◆ ABOUT THIS EXERCISE
Go through the entries below and copy each line containing the word "heading".

-------- MATERIAL SUPPLIED --------

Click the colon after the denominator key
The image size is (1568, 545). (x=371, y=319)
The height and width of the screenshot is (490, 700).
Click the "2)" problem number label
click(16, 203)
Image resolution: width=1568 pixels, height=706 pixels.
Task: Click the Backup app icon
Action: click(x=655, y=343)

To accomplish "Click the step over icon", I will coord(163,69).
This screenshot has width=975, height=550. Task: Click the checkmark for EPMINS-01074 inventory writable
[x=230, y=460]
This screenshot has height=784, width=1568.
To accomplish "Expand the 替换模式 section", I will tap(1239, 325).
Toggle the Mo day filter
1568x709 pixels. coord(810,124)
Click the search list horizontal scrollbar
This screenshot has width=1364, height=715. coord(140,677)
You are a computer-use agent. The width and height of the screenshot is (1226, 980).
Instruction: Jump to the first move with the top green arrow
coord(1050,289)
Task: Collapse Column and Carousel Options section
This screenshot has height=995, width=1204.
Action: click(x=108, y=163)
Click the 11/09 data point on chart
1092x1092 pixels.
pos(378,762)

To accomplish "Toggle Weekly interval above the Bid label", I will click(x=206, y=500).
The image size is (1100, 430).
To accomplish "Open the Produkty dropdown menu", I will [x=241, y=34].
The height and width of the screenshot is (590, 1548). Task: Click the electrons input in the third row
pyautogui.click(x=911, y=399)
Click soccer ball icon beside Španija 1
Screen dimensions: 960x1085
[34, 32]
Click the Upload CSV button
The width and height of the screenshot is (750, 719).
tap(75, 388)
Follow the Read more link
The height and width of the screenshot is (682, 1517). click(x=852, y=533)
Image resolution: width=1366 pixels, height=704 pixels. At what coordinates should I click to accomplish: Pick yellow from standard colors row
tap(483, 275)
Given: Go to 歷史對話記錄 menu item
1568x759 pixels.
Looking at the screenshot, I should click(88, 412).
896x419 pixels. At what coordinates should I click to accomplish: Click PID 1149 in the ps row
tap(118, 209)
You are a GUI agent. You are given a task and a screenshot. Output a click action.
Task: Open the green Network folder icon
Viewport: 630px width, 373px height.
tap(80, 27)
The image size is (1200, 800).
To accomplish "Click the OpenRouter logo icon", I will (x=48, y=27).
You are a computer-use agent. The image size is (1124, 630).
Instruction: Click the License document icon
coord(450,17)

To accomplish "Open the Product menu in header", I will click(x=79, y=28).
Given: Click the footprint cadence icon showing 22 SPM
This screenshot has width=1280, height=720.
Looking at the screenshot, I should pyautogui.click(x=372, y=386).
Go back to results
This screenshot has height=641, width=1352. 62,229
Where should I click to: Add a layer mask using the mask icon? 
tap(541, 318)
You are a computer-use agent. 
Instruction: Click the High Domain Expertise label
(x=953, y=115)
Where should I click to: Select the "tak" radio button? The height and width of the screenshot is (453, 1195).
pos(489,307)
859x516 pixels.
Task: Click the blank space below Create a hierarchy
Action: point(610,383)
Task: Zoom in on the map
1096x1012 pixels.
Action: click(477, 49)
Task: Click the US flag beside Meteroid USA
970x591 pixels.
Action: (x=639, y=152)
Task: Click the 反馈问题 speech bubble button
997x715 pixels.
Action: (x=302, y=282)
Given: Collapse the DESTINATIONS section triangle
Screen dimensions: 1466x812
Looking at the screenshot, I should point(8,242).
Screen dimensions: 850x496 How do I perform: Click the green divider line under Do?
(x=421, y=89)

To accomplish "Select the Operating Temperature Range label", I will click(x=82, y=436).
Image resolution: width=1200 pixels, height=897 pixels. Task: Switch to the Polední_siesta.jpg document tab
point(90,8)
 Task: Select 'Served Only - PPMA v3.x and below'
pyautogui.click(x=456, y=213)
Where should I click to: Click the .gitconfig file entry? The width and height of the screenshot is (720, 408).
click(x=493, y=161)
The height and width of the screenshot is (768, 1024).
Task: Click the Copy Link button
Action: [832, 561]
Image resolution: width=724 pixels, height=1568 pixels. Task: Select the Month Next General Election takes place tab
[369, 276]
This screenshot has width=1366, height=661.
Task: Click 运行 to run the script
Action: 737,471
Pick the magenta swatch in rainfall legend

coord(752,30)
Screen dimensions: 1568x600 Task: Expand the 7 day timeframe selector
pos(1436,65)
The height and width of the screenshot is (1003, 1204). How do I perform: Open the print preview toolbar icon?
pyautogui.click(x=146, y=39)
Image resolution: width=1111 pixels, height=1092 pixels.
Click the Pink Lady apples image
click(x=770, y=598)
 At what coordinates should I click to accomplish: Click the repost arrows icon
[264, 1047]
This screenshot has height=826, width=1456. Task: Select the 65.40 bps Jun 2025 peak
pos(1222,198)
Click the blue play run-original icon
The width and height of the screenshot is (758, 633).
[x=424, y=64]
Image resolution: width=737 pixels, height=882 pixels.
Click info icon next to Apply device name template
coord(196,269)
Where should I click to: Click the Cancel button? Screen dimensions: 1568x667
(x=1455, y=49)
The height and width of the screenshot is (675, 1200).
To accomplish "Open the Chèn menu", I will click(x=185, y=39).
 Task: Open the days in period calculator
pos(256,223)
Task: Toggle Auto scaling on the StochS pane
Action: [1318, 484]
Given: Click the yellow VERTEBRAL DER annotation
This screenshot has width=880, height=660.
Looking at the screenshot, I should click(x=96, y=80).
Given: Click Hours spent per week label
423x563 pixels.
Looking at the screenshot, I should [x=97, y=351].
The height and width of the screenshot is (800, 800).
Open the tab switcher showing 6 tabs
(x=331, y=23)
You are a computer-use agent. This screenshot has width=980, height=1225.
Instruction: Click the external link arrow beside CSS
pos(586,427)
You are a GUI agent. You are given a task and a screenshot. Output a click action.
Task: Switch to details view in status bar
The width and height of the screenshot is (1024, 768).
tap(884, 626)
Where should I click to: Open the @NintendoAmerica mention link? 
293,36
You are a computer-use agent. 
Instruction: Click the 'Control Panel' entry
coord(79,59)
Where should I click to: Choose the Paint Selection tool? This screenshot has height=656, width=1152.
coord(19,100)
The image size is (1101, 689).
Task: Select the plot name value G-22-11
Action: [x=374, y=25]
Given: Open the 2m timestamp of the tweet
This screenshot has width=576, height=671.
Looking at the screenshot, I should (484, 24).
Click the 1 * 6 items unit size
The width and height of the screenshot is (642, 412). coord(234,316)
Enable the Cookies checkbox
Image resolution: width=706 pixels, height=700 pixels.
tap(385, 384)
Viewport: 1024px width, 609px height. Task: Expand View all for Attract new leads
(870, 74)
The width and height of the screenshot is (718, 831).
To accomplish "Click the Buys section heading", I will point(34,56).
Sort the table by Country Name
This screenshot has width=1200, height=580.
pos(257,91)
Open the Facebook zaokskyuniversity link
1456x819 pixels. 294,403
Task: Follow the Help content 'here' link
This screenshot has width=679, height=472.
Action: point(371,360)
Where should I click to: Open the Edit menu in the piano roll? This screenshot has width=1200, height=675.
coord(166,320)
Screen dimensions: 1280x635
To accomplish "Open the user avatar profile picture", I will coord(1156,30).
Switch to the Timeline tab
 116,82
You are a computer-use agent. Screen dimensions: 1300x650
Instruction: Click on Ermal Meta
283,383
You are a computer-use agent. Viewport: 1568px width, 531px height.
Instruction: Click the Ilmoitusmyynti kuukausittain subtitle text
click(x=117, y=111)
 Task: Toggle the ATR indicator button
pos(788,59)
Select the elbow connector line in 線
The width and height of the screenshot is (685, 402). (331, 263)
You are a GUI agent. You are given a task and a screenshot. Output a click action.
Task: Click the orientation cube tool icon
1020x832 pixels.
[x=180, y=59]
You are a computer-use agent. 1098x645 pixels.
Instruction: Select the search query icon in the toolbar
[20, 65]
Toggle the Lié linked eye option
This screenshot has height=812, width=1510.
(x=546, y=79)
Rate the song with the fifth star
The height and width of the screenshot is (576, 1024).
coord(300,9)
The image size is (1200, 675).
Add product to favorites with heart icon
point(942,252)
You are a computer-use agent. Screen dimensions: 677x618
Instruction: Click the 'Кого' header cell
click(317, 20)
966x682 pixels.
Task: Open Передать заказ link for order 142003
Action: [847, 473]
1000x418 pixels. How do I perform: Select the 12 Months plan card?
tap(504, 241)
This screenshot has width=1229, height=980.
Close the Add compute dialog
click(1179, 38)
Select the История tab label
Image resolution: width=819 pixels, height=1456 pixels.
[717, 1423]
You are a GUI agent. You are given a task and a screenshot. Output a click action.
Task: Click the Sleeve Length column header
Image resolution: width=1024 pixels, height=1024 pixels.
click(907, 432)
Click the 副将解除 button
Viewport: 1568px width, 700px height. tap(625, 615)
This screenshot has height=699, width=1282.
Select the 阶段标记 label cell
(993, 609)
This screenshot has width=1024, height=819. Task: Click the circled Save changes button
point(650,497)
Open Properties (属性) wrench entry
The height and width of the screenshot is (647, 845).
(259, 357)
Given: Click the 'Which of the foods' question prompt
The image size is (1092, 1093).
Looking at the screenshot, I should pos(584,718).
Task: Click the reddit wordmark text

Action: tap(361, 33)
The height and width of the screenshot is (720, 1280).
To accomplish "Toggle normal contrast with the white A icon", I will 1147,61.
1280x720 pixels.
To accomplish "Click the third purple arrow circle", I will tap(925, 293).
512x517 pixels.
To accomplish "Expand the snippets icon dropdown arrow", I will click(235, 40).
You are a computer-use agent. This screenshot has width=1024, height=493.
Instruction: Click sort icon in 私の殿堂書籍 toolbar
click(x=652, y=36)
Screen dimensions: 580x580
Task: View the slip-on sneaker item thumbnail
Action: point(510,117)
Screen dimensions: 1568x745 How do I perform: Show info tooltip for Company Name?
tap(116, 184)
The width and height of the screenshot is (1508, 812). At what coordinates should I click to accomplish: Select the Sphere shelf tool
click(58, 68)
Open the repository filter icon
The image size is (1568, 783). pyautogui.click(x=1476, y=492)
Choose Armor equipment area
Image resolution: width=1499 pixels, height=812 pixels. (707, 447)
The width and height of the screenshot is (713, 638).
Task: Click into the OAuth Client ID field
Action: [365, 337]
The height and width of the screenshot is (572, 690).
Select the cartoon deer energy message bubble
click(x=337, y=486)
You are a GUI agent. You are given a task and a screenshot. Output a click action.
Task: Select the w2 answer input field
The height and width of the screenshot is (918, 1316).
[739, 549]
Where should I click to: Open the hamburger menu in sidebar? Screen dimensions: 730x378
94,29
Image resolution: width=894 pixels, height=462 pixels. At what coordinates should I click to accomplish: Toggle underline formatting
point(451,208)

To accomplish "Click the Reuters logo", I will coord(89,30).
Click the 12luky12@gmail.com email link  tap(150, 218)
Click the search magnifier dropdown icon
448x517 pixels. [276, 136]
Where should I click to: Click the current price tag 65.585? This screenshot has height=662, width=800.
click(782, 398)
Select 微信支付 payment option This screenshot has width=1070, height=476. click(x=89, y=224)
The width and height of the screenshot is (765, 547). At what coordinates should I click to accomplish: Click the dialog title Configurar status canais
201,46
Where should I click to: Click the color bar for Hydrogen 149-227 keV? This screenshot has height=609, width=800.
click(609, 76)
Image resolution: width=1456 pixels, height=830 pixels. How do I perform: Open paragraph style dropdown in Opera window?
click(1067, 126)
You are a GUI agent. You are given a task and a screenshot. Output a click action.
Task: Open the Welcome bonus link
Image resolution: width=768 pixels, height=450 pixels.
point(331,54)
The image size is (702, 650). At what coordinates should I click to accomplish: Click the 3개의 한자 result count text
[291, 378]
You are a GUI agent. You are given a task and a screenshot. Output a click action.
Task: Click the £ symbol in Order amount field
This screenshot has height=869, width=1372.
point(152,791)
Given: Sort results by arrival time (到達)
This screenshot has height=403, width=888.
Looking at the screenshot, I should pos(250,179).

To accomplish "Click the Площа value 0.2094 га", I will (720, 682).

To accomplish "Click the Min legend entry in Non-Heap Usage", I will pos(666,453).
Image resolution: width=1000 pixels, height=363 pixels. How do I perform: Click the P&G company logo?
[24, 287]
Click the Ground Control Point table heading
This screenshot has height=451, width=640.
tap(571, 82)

--------

◆ WRITTEN RESPONSE
To accomplish "Click the Buys section heading", I will point(34,56).
Click the Ground Control Point table heading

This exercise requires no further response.